In this study, new thermosensitive injectable hydrogels based on polyacrylic-polyester hybrids were designed as biodegradable and biocompatible matrices for cartilage tissue engineering. The physicochemical properties of the scaffolds such as swelling ratio, hydrolytic degradation, LCST, mechanical properties, morphologies, pore size, and cytotoxicity were evaluated. The hydrogel underwent a sol-gel transition at physiological conditions (pH 7.4 and 37 °C) with typical rheological properties. According to FESEM micrographs, the PCL-P(HEMA-NIPAAm) hydrogel had a porous and nanoparticulate structure with particle size dimensions of about 62–85 nm. The biocompatibility and cell adhesion of the fabricated scaffold was evaluated by MTT assay and FESEM. These studies showed good viability and proliferation of hASCs on the scaffold. Additionally, cytocompatibility studies demonstrated that the PNIPAAm-polyester scaffold was not cytotoxic. PDGF-BB was used to induce differentiation of hASCs cultured in plastic surfaces or on the scaffold.

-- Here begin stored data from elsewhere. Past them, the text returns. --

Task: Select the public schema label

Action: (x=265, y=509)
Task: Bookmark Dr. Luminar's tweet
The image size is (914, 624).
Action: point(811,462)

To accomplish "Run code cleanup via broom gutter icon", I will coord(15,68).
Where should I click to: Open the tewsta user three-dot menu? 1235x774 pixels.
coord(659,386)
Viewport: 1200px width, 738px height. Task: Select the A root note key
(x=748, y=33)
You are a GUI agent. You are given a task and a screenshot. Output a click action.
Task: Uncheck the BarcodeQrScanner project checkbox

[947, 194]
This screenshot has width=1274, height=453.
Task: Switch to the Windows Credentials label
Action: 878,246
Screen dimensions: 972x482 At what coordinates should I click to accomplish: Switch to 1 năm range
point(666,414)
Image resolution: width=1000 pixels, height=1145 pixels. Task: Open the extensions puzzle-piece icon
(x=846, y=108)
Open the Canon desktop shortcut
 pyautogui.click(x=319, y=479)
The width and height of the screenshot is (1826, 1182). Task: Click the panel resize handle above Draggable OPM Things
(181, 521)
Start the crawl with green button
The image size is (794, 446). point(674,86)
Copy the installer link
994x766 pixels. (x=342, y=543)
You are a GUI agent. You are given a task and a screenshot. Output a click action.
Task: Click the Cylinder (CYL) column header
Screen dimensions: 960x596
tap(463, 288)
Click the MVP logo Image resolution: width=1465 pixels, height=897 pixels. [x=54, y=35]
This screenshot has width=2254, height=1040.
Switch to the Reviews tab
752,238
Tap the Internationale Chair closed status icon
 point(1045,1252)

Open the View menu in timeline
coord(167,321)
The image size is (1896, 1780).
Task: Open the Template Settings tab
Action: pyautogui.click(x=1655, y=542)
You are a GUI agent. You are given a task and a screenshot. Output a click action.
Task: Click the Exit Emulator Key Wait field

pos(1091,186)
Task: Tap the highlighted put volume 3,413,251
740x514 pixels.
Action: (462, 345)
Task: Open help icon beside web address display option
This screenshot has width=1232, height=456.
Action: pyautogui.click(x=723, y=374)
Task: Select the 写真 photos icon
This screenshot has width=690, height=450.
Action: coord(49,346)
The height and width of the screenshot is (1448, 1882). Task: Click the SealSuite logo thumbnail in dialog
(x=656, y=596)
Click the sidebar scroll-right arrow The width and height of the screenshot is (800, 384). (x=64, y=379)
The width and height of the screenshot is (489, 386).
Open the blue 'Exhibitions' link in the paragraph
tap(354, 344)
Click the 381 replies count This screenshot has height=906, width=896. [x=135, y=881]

The real-time RT-PCR results showed that hASCs cultured in the scaffold in the presence of PDGF-BB differentiated towards a chondrocyte phenotype as evidenced by chondrocyte-specific gene expression of ECM proteins such as aggrecan and type-II collagen and the cartilage-specific SOX9 transcription factor, as well as the collagen receptor integrin β1 after 14 days of culture. These results indicate that the biodegradable and biocompatible hydrogel scaffold embedded with hASCs and PDGF-BB can provide a suitable 3D environment for cell adhesion, proliferation, and differentiation of hASCs for applications in cartilage tissue engineering. This study suggests that the PCL-P(HEMA-NIPAAm) hydrogel may serve as a potential structural basis for the in vitro tissue-engineered articular cartilage construct. However, further investigations are necessary to confirm the data in different replicates in vitro. To be even more specific, the development of experimental animal models will help us to monitor the physicochemical behavior and therapeutic benefits of the PCL-P(HEMA-NIPAAm) hydrogel in in vivo conditions by injecting PCL-P(HEMA-NIPAAm) in sites of articular cartilage lesions.